To clarify, the actual string is something more like 'ASVFDS4+23eF3da34sddsdf3d3t4g...100charslater...sd5OAyGOsiISIssdsd/sNUIGsdisd354f'. When I try and execute the command, I catch the exception, which says:

"Unclosed quotation mark after character string 'ASVFDS4+23eF3da34sddsdf3d3t4g...100charslater...sd5OAy'

Note that 5OAy is immediately followed by GOsiIS..., which lead me to believe that the GO is actually being read as a command, causing it to expect an end to the string before that command.

Running .NET 3.5

EDIT 2 I also should clarify, I am currently splitting on the actual GO statements and executing the commands individually.

i.e.

USE MyDatabase
GO
INSERT INTO [thetable]
SELECT '123123', 'abcabc', 'I WANT TO GO TO BED'
UNION ALL
SELECT '123124', 'abcdef', 'SOOO TIRED'
UNION ALL
...
SELECT '123189', 'abcabc', 'HAD SOME SLEEP'
GO

splits, so I execute

USE MyDatabase

and

INSERT INTO [thetable]
SELECT '123123', 'abcabc', 'I WANT TO GO TO BED'
UNION ALL
SELECT '123124', 'abcdef', 'SOOO TIRED'
UNION ALL
...
SELECT '123189', 'abcabc', 'HAD SOME SLEEP'

separately. So my issue isn't with actual GO statements, it's with the characters 'GO' appearing in the data string.

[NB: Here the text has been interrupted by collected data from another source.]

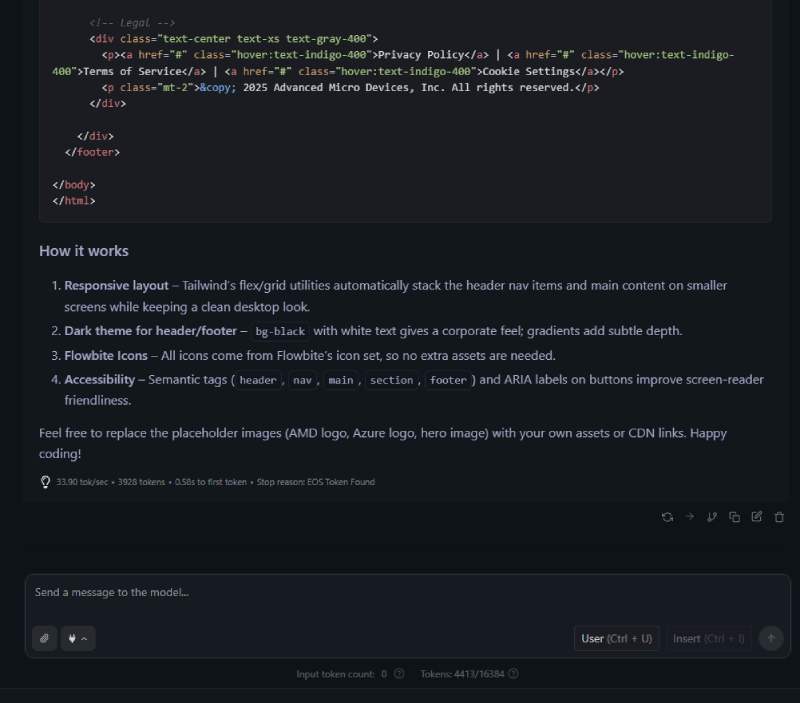The width and height of the screenshot is (800, 703).
Task: Click the Insert button
Action: [709, 639]
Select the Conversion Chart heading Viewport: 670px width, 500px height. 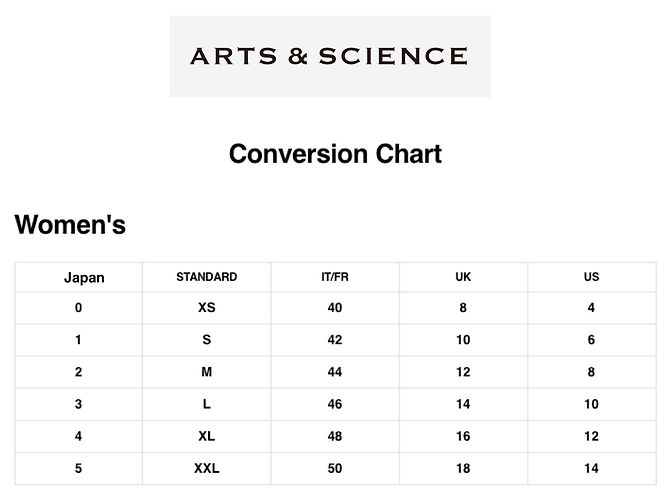click(x=335, y=154)
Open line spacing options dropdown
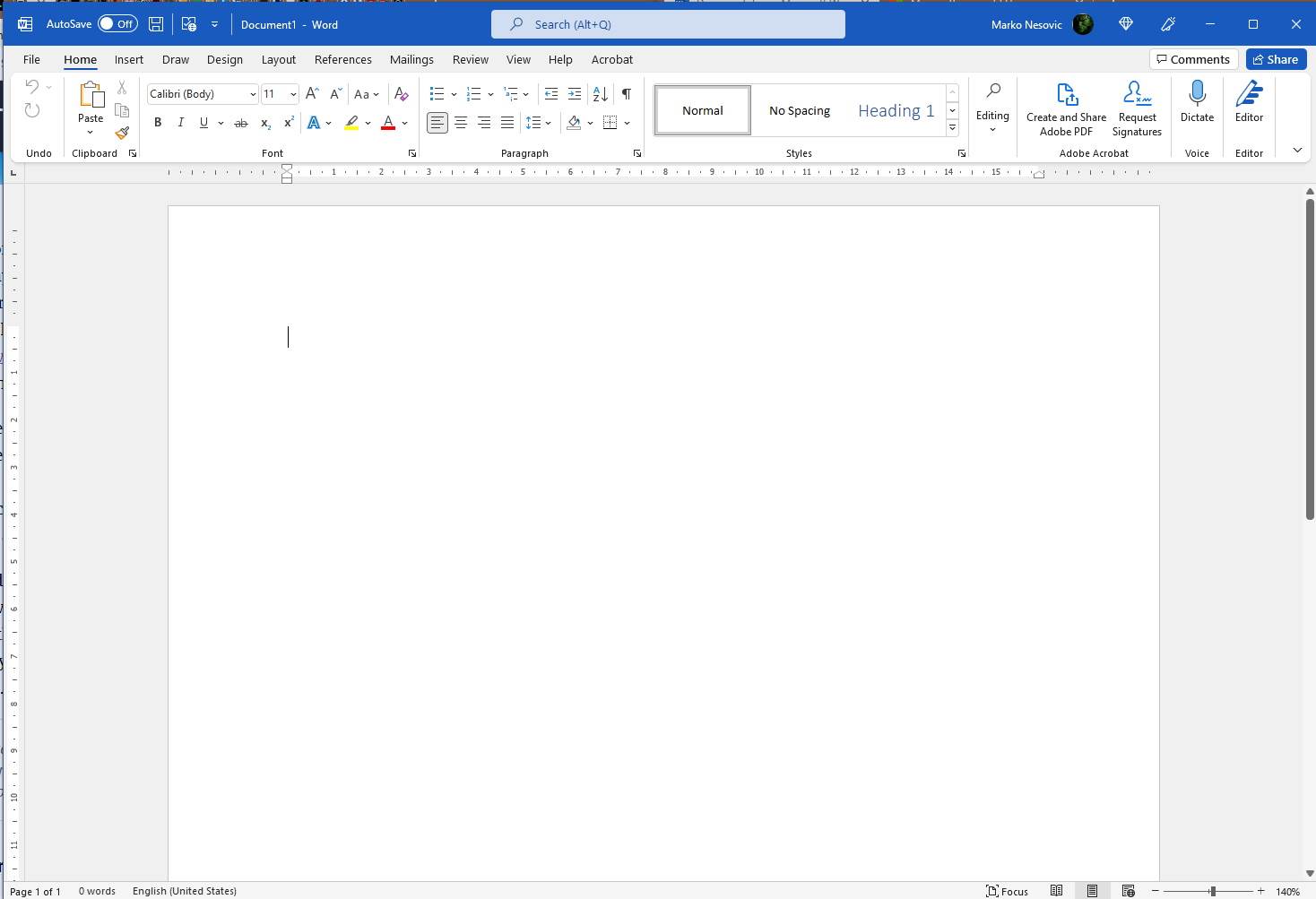Screen dimensions: 1316x899 pyautogui.click(x=548, y=123)
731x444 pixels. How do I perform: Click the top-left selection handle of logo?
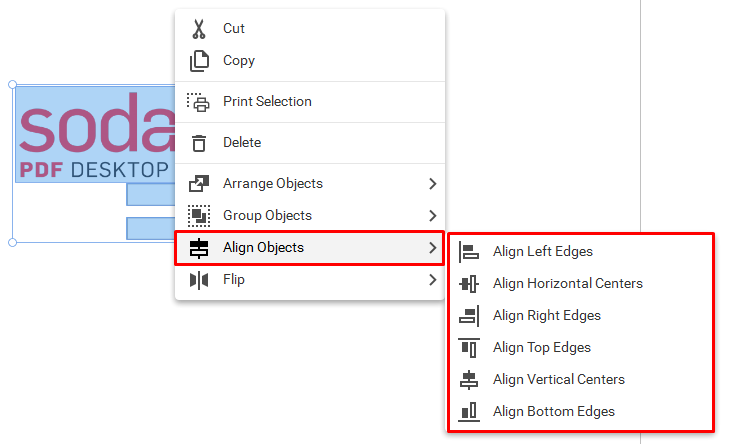pyautogui.click(x=13, y=84)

ANSWER: The problem is that I've made a terribly dumb mistake. I split on "GO", which splits the command string right in the middle of that parameter where the letters GO appear.

/facepalm

Thanks for all of the help!

回答1:

You need to recognise the GO yourself, and use it to split the file up into batches, then execute each one individually.

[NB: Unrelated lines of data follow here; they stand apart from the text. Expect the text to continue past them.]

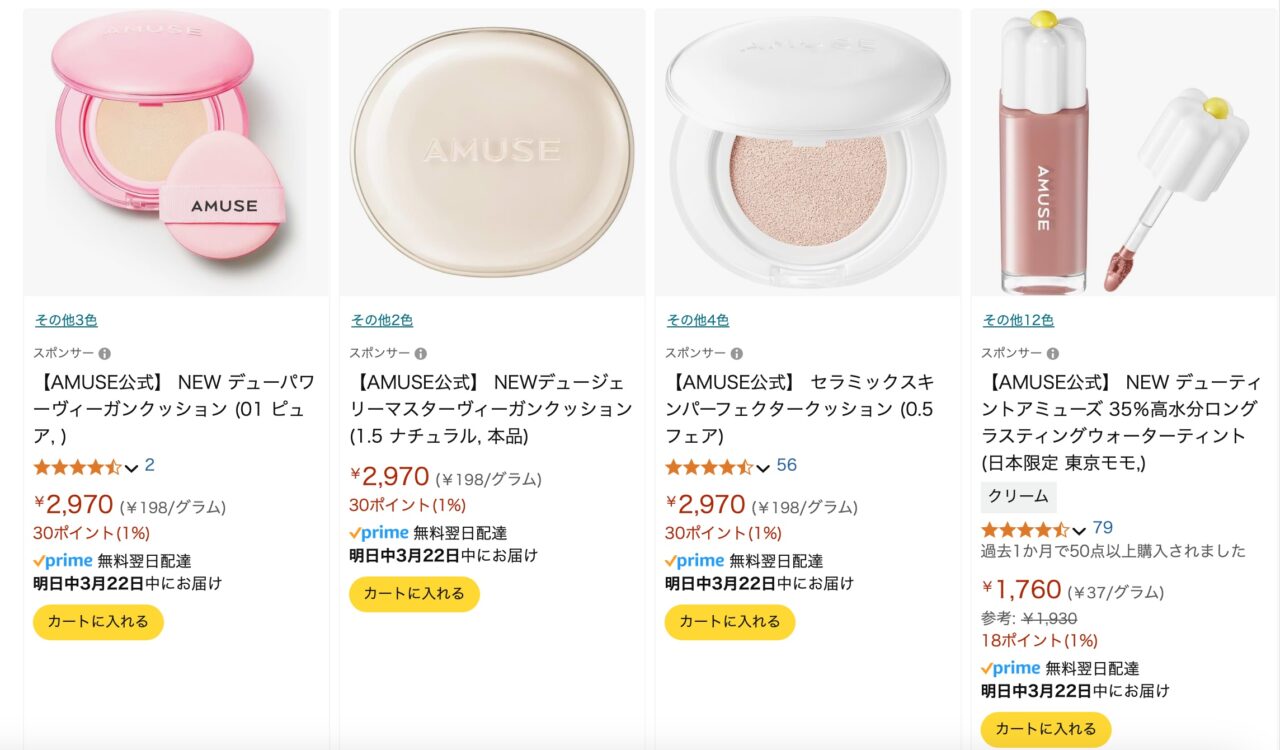The height and width of the screenshot is (750, 1280).
Task: Click prime logo under Dew Jelly Cushion
Action: (379, 533)
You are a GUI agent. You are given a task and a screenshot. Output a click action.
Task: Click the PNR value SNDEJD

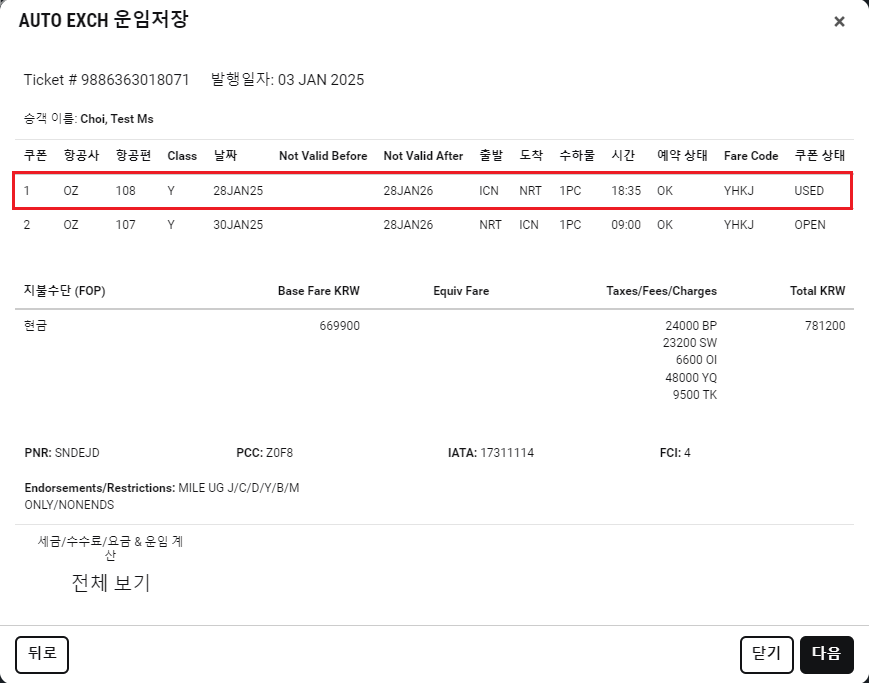pos(76,453)
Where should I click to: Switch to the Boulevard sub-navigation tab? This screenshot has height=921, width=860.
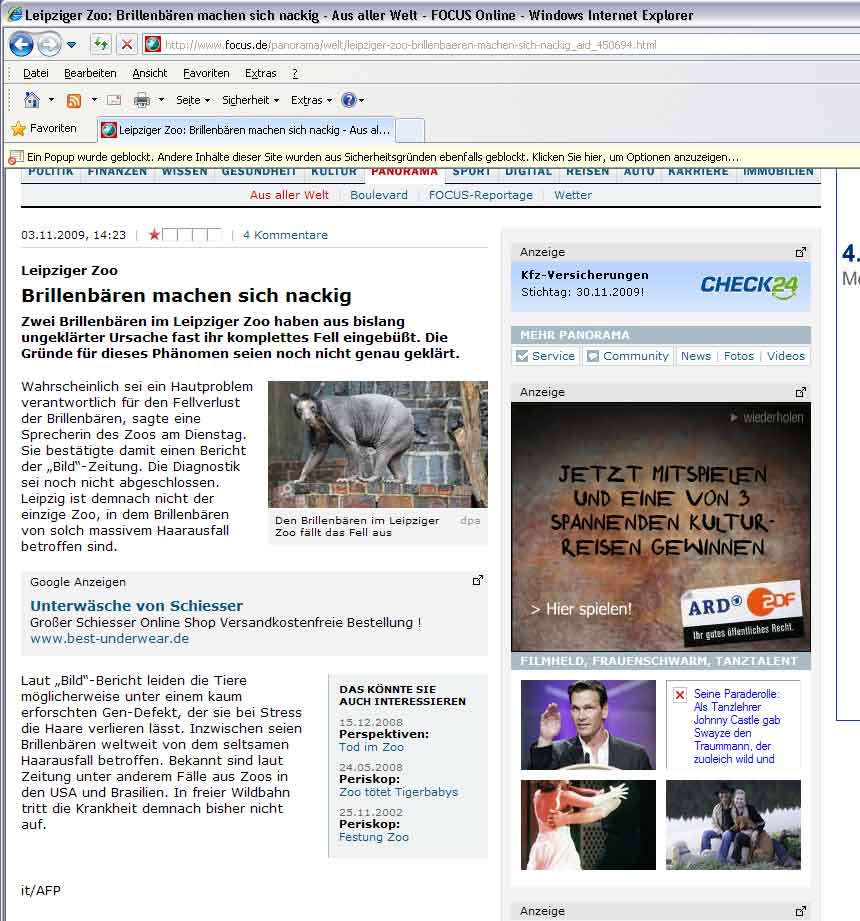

Use a regex something like m/^\s+GO\s+$/i to recognise the GO lines.



回答2:

If you need to parse any Sql scripts with comments and string values with 'go' ("smth go smth") and etc. you can use gplex tool. Gplex rules for sql script parsing:

%namespace LexScanner
%option verbose, summary, noparser, unicode

%x QUOTE
%x COMMENT

%{
    static string line = "";
    static List<string> butch = new List<string>();
    enum TokenType {
        SL_COMMENT,
        ML_COMMENT,
        STRING,
        WORD,
        OTHER,
        ending
    };
%}

dotchr [^\r\n] 
eol (\r\n?|\n)
%%
\-\-[^\n]*$             { add(yytext, TokenType.SL_COMMENT); }

\/\*                    { add(yytext, TokenType.ML_COMMENT); BEGIN(COMMENT); }
<COMMENT>\*\/           { add(yytext, TokenType.ML_COMMENT); BEGIN(INITIAL); }
<COMMENT>[^\*]+         { add(yytext, TokenType.ML_COMMENT); }
<COMMENT>\*             { add(yytext, TokenType.ML_COMMENT); }

\'                      { add(yytext, TokenType.STRING); BEGIN(QUOTE); }
<QUOTE>\'\'             { add(yytext, TokenType.STRING); }
<QUOTE>[^\']+           { add(yytext, TokenType.STRING); }
<QUOTE>\'               { add(yytext, TokenType.STRING); BEGIN(INITIAL); }

[gG][oO]                { push(); }

[a-zA-Z0-9]+            { add(yytext, TokenType.WORD); }
.                       { add(yytext, TokenType.OTHER); }
\r?\n                   { add(yytext, TokenType.OTHER); }
<<EOF>>                 { push(); }
%%

Then you generate C# class and use it.

EDIT:
Some more comments how to use it.
Functions add(string text, TokenType token) and push() - what to do with parsed string. add() function collects parsed strings between GO keywords and writes results to output file (just to control):

private void add(string text, TokenType token)
{
    //write to the file for output control (for test only)
    using (StreamWriter str = new StreamWriter("C:\\temp\\temp.txt", true))
    {
        str.WriteLine(token + " : " + text); 
    }
    line += text;
}

push() collects butch strings for execution:

private void push()
{
    //write to the file for output control (for test only)
    using (StreamWriter str = new StreamWriter("C:\\temp\\butch.txt", true))
    {
        str.WriteLine("GO: " + line); 
    }

    butch.Add(line);
    line = "";
}

To use this class from C# code your should specify entry point. For example:

 public static List<string> ParseFile(String fileToParse)
 {
     int tok;
     Scanner scnr = new Scanner();
     scnr.SetSource(fileToParse, 0);
     do {
             tok = scnr.yylex();
         } while (tok > (int)Tokens.EOF);
     return butch;
 }

Or define a Main function to use it as standalone application.

All the above code should be placed in the .lex file. The file sqlparser.cs is created by invoking from command line:

gplex sqlparser.lex

Gplex has a good documentation and examples how to use it.